Hall and other criticalists at UM's Animal Trauma Center have been entering data on canine-only trauma cases into an electronic medical-record system since late June.

Details on more than 50 cases have been recorded so far, Hall says. They are most interested in gathering data on cases including date, time and cause of injury, time of presentation to veterinarians, whether surgery was required, other treatments used, and if specialty teams were required.

While the data collection is still in the early stages, Hall hopes the data gathered at the end of the study's eight-week cycle will give researchers a sense of outcomes. The team's goal is to evaluate resource utilization and best treatment outcomes based on the type of injury.

Other universities participating in data collection include the Ontario Veterinary College at the University of Guelph, the University of Pennsylvania School of Veterinary Medicine and Tufts University Cummings School of Veterinary Medicine. The ultimate goal is to establish ongoing data collection among trauma centers at these schools and beyond.

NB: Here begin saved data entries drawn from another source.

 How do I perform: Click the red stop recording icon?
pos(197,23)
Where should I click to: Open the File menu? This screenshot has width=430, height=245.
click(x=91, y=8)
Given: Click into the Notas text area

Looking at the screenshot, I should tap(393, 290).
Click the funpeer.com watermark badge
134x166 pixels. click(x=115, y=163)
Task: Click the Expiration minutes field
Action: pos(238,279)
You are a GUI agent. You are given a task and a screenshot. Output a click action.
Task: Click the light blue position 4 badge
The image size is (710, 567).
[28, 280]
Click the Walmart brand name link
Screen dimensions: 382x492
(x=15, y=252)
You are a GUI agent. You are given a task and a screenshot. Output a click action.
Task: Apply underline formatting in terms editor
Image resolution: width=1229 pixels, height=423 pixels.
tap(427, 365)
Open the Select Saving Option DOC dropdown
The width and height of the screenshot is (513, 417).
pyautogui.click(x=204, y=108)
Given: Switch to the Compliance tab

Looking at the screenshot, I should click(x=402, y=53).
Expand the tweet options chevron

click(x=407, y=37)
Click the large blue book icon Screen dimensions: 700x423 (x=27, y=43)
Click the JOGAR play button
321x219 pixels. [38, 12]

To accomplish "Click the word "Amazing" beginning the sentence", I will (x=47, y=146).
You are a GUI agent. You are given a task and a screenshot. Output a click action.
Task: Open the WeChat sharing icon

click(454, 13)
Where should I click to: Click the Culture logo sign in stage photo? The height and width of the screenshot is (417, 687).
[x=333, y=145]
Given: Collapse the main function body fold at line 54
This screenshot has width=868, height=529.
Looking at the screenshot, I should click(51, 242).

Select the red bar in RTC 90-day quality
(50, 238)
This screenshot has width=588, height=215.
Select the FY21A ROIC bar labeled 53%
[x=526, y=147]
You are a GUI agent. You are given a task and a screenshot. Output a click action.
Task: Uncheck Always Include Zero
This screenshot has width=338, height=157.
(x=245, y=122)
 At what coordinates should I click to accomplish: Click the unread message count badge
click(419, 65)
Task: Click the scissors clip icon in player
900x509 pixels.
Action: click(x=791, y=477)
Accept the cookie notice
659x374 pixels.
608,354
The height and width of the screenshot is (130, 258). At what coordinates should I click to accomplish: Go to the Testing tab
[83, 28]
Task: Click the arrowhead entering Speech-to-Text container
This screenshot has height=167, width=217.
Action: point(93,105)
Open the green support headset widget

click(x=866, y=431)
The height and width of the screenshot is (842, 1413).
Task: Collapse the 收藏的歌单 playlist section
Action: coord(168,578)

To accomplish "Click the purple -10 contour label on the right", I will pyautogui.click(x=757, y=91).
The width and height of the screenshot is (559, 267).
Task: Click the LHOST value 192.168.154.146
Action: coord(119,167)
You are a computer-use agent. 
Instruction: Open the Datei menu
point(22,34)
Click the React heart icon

"Our vision with defining trauma centers is that we get to a point someday where we have a trauma registry," she says.

At UM, the research team is working to track its own internal data on the 1,000 or so cases veterinarians see each year. Since October 2010, the Animal Trauma Center has been documenting emergency cases for both dogs and cats.

The research team hopes to provide more detailed findings early next year, Hall says.